With that, the work of this blog comes to an end. Peter’s indictment, by a 19-member Mendocino County Grand Jury on the charge of second-degree homicide, stands as the most compelling statement we have about what occurred that tragic night in 2010. Seventeen witnesses, including the defendant, told their stories in 700 pages of testimony, which have now been made public. The evidence they provided will remain online across all time – and it offers a persuasive portrait of guilt to anyone seeking truth. (Read highlights of the case and follow links to the six volumes of court transcripts here.)
While we celebrate that achievement, it would be a disservice to Susan not to consider the troubling questions raised by the seven-year journey that followed her murder. One of Susan’s unique gifts was an ability to seek larger themes in the particular stories of one individual. And the theme here is one that mattered deeply to her – justice and the failure of systems intended to serve the people of a democracy.
Susan’s story lends truth to the old saw “justice delayed is justice denied.” Something went terribly wrong with the legal process in her case, as local authorities have acknowledged both publicly and privately. The flawed early investigation is described elsewhere in this blog and in media articles that covered the story, and incompetent police procedures are revealed throughout the Grand Jury testimony.
Together, they show clearly that the Mendocino County Sheriff’s Office cast off its responsibilities almost entirely the morning Susan died, during her autopsy, and afterwards. The officers responding to Peter’s 911 call brought their suspicions to the attention of people with the authority to act on it, but they responded indifferently. Numerous friends and family members howled at Sheriff Thomas Allman and many others in his office for months – barraging them with letters and phone calls, pleading that they do their duty and conduct a rigorous investigation. Those pleas fell on deaf ears.
District Attorney David Eyster stepped in shortly after taking office in January 2011. The strengths and weaknesses of his involvement in this case are more complex. There is no doubt that the Keegan indictment would never have occurred without the determination of the DA, and especially of his passionate and persistent detectives. Eyster inherited error-riddled findings from the Sheriff’s Office and insisted that his team dig further, deeper and harder to ferret out the truth. They gathered forensic evidence, summoned expert testimony, pursued multiple search warrants, paid for costly outside laboratory analyses, and attempted to revive lost evidence.
But responsibility for the seven-year delay in taking legal action against Peter Keegan also rests with the DA. The same evidence that was sufficient for the Grand Jury to bring an indictment in August 2017 could have been presented to the court perhaps five years earlier. Had that happened, there could have been a robust airing of the facts, undercutting the defendant’s attempts to spread vicious misinformation about his wife. A trial could have been held when Peter was alive to face his peers and hear the jury foreperson read out the words “guilty,” and when appropriate punishment could have been meted out.
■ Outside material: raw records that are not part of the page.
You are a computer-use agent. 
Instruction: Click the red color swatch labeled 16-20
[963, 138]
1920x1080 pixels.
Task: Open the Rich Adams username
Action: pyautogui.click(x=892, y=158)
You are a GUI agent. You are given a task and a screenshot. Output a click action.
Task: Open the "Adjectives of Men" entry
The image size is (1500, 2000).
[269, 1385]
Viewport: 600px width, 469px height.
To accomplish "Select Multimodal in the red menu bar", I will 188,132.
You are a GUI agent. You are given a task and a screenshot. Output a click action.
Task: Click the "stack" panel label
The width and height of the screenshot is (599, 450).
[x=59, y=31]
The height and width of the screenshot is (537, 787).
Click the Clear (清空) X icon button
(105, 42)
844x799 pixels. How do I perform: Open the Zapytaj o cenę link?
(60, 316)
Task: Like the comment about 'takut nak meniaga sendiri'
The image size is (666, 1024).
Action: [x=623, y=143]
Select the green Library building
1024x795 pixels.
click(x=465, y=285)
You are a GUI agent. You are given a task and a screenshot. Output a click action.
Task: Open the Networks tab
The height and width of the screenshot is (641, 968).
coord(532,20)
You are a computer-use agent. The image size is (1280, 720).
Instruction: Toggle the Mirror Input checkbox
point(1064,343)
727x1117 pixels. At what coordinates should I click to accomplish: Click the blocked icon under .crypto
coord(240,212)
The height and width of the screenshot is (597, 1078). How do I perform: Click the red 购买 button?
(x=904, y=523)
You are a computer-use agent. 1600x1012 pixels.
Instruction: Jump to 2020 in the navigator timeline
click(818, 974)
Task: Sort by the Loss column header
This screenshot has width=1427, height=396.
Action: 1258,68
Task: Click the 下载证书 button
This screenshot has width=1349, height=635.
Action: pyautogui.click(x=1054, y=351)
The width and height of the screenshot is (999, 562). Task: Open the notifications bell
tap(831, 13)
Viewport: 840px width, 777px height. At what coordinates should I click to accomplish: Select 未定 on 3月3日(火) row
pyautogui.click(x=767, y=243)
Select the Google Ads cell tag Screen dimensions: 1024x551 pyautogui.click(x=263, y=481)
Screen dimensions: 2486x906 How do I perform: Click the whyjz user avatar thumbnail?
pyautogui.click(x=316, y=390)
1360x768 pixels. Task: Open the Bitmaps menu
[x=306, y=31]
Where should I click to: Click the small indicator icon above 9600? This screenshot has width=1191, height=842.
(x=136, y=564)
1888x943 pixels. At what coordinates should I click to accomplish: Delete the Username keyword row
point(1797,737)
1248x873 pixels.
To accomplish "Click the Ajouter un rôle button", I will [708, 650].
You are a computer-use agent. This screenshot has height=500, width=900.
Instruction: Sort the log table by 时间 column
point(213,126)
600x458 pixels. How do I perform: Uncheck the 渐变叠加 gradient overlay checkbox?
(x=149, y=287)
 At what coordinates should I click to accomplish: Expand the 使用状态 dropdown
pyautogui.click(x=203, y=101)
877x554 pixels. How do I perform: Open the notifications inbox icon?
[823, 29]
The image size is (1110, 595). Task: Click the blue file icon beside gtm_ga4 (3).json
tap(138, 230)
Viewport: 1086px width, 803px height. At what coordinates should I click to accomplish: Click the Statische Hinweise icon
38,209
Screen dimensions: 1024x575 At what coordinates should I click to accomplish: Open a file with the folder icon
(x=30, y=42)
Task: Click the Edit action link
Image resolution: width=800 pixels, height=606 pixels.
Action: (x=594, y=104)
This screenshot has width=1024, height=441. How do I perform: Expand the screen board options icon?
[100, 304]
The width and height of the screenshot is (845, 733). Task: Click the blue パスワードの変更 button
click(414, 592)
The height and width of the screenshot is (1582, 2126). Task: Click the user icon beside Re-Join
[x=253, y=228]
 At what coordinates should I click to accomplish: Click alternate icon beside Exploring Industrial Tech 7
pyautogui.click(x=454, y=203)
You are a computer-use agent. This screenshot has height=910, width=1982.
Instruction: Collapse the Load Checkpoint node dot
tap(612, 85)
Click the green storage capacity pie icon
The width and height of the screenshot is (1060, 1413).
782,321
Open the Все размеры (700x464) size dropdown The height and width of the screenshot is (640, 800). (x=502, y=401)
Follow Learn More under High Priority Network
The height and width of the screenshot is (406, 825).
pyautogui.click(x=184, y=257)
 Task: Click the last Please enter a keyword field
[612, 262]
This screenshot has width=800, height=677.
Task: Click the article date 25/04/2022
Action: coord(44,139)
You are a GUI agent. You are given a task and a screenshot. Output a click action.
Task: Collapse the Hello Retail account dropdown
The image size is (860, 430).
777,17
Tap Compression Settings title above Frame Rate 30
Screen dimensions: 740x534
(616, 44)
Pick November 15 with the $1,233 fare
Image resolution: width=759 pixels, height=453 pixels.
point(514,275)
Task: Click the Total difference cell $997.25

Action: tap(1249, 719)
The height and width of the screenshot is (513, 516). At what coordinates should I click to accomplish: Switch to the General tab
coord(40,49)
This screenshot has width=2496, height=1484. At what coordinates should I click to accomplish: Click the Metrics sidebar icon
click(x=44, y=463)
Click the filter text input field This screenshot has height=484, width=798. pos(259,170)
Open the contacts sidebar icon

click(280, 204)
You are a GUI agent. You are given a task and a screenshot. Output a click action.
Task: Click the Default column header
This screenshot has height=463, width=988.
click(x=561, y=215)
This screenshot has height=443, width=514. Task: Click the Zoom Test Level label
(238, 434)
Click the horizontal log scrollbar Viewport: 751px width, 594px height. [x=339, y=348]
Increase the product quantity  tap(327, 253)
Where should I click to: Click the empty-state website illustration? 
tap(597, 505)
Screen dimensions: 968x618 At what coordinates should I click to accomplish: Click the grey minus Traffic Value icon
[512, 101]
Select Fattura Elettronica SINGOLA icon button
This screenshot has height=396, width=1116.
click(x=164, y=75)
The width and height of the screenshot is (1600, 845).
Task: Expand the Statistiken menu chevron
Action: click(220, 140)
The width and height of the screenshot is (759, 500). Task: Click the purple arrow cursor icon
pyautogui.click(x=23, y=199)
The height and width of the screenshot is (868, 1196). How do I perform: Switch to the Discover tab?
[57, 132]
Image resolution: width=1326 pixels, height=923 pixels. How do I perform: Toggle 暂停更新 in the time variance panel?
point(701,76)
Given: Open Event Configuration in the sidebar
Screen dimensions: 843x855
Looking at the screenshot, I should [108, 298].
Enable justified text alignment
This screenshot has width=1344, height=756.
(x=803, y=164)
The DA has never explained his failure to act in a more timely way.
All told, the criminal justice system served Susan and the Ukiah community poorly. Citizens who believed in the structures set up to identify and prosecute wrongdoing were largely let down by their leaders. Who takes responsibility for that? Has anyone been held accountable? Are safeguards now in place to handle a suspicious death appropriately, even if it occurs in the home of a well-connected local resident? Have new protocols been established to prevent another violation of justice?
Those questions demand answers, and the elected officials charged with protecting public safety and pursuing criminals should provide them. No one can bring Susan back to life, but many people can learn from her death, and make broad changes as a result. Who is taking on that effort in the offices of the Mendocino County Sheriff and the District Attorney? When will they report back to the people whose taxes pay for their work?
The systemic problems that failed Susan surely deserve a public reckoning. Sadly, we probably won’t get one, and that may be as frustrating to the dedicated, boots-on-the-ground investigators in the DA’s office as it is a relief to those in the Sheriff’s office who displayed such chilling ineptitude.
The friends and family members behind this blog longed for their day in court. Together with countless supporters, we fought hard to have the evidence against Peter Keegan heard in a public trial so that a unanimous verdict could be delivered. The Grand Jury indictment is the closest we came to seeing justice done, but it is only second best. The process should not have ended there.
Nonetheless, we are grateful that the case came as far as it did. One thing we know with absolute certainty is that Susan needed us to do what we could for her, and we take no small measure of comfort in having obliged. We’d like to believe that if the Keegans should ever meet in that mysterious place known as the after-life, Susan would look Peter squarely in the eye and say, in that firm, melodious voice of hers, “I knew you would never get away with this.”
And he did not. Rest in peace, Susan.